The following modifiers were added to the HCPCS to identify supplies and equipment that may be covered under more than one DMEPOS benefit category:
 
AU Item furnished in conjunction with a urological, ostomy, or tracheostomy supply

AV Item furnished in conjunction with a prosthetic device, prosthetic or orthotic

AW Item furnished in conjunction with a surgical dressing.

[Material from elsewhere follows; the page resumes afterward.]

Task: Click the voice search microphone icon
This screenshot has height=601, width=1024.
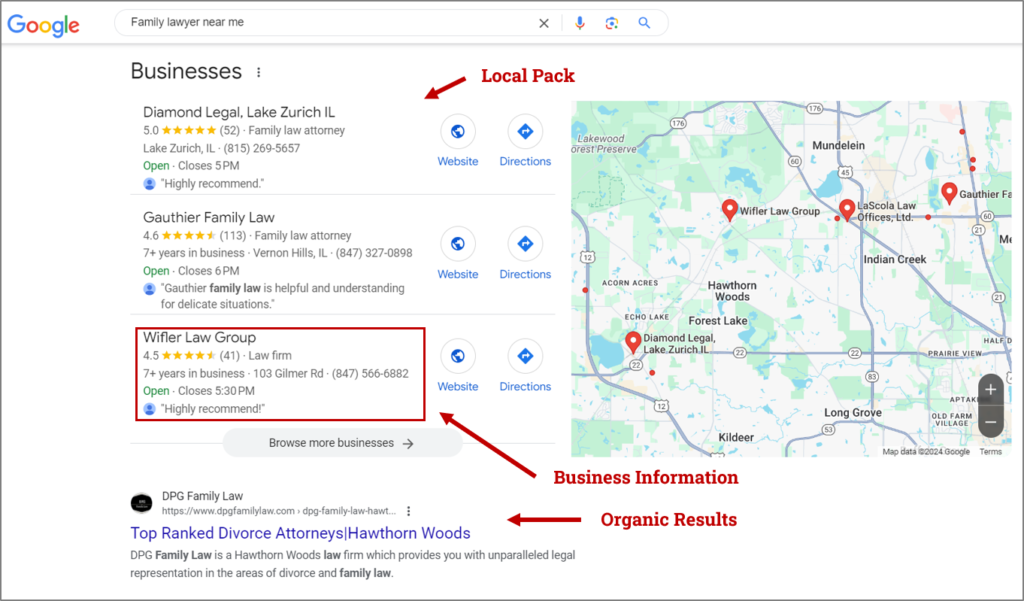Action: pyautogui.click(x=581, y=22)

Codes A4450 and A4452 are the only codes that have been identified at this time that would require use of all three of the above listed modifiers. Providers must report these modifiers on claims for items identified by codes A4450 and A4452 that are furnished on or after January 1, 2005. Modifier AU is also applicable to code A4217. Providers must report modifier AU on claims for items identified by code A4217 that are furnished in conjunction with a urological, ostomy, or tracheostomy supply on or after January 1, 2005. In the future, other codes may be identified as codes that must be submitted with these modifiers. Medicare contractors base payment for the codes A4217, A4450, and A4452 on the presence of these modifiers.
 
 
Codes L8040 thru L8047 describe facial prostheses. Providers must report the following modifiers on claims for replacement of these items:
 
KM Replacement of facial prosthesis including new impression/moulage

KN Replacement of facial prosthesis using previous master model

Providers must report these modifiers on claims for replacement of items identified by codes L8040 thru L8047 that are furnished on or after January 1, 2005. Medicare contractors base payment for the codes L8040 thru L8047 on the presence of these modifiers. These modifiers are only used when the prostheses is being replaced.

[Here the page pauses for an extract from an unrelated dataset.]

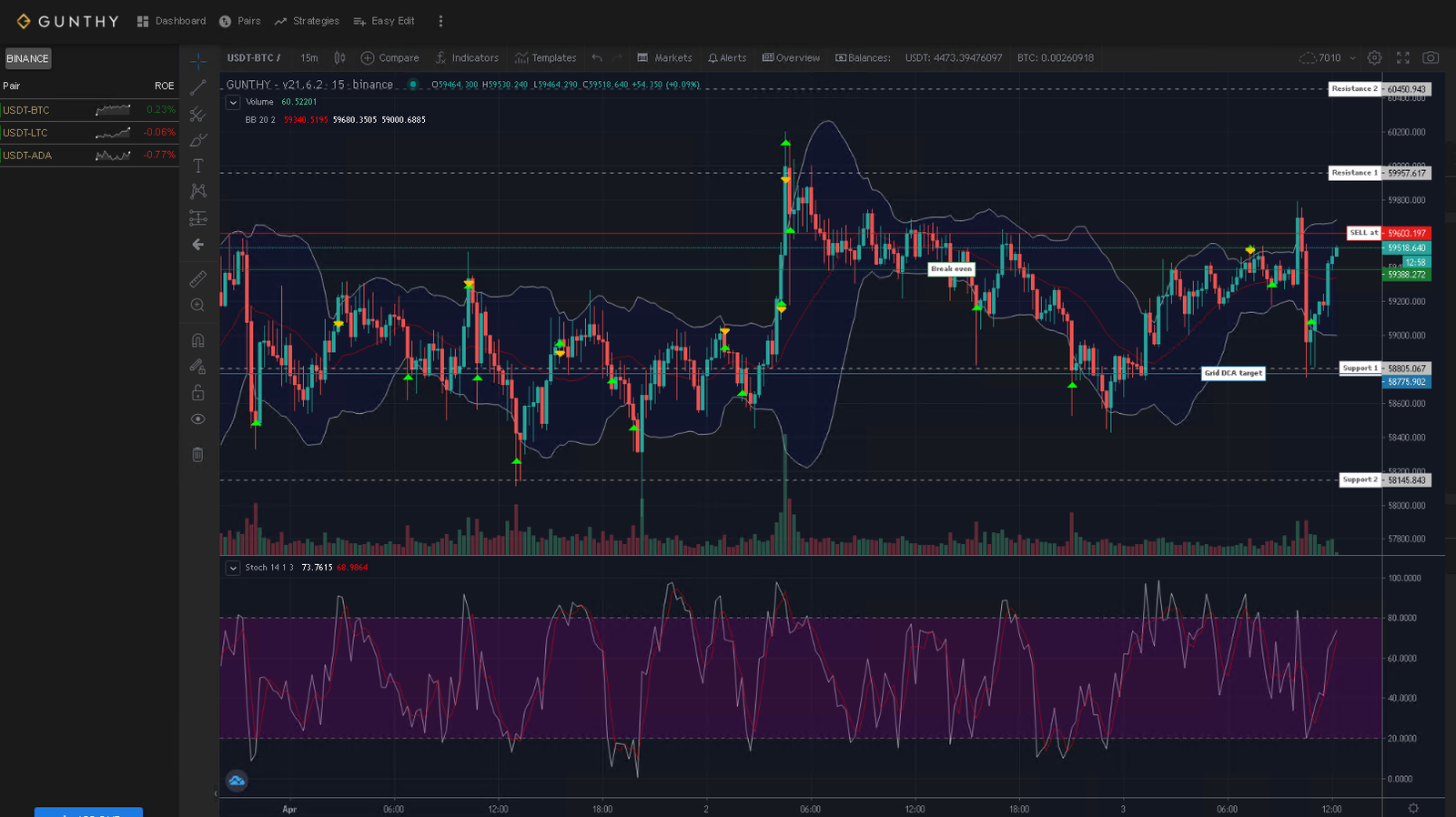
Task: Toggle lock all drawing tools
Action: point(197,393)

In accordance with section 302(c) of the Medicare Prescription Drug, Improvement, and Modernization Act of 2003 (MMA), the fee schedule update factors for 2004 thru 2008 for durable medical equipment (DME), other than items designated as class III devices by the Food and Drug Administration (FDA), are equal to 0 percent. The HCPCS codes for DME designated as class III devices by the FDA are identified on the DMEPOS fee schedule available on the above mentioned web site by presence of the KF modifier.

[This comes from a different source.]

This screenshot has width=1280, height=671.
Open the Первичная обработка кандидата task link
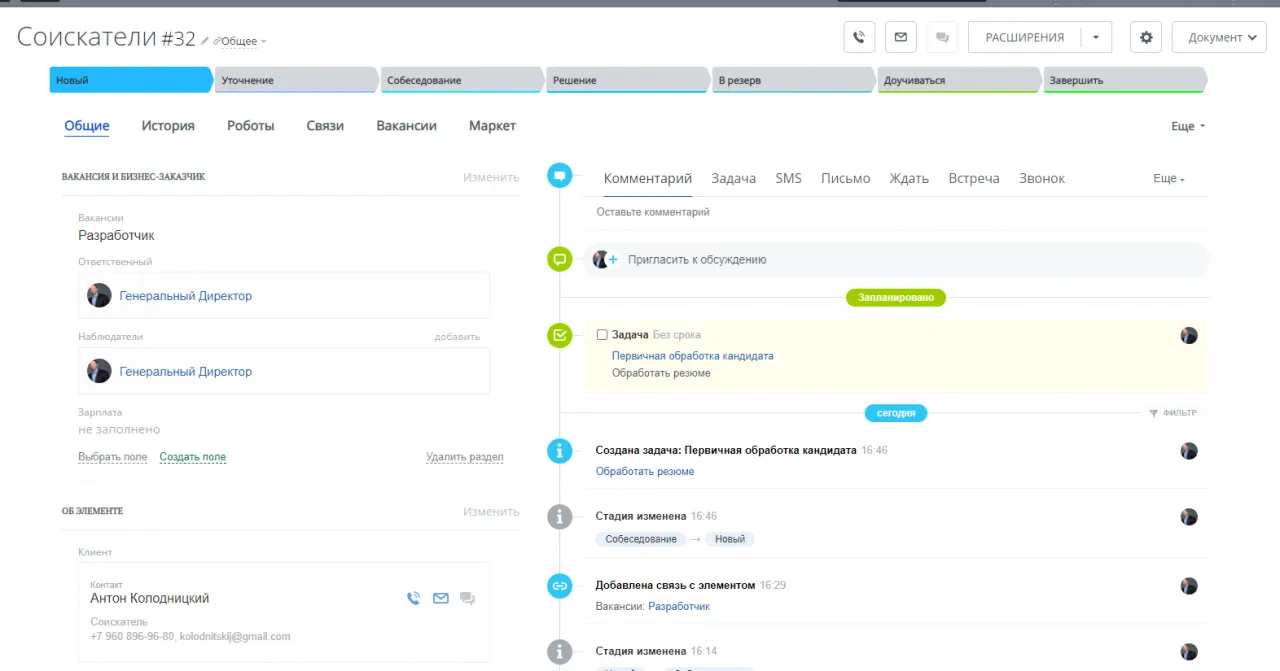click(692, 356)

Elevating/stair climbing power wheelchairs are class III devices. Suppliers billing the DMERCs must submit claims for the base power wheelchair portion of this device using HCPCS code K0011 (programmable power wheelchair base) with modifier KF for claims submitted on or after April 1, 2004, with dates of service on or after January 1, 2004. For claims with dates of service on or after January 1, 2004, the elevation feature for this device should be billed using HCPCS code E2300 and the stair climbing feature for this device should be billed using HCPCS code A9270.

Regional Home Health Intermediaries (RHHIs) will not be able to implement the KF modifier until January 1, 2005. Therefore, for claims with dates of service prior to January 1, 2005, HHAs must submit claims for the base power wheelchair portion of stair climbing wheelchairs with HCPCS code E1399. For claims with dates of service on or after January 1, 2005, HHAs must submit claims for the base power wheelchair portion of stair climbing wheelchairs with HCPCS code K0011 with modifier KF.

The fee schedule amounts for K0011 with and without the KF modifier appear on the fee schedule file. For claims with dates of service prior to January 1, 2005, RHHIs should pay claims for stair climbing wheelchair bases billed with code E1399 using the fee schedule amounts for K0011 with the KF modifier. All other claims for programmable power wheelchair bases should be paid using the fee schedule amounts for K0011 without the KF modifier.

Effective for claims with dates of service on or after January 1, 2005, HHAs must submit modifier KF along with the applicable HCPCS code for all DME items classified by the FDA as class III devices.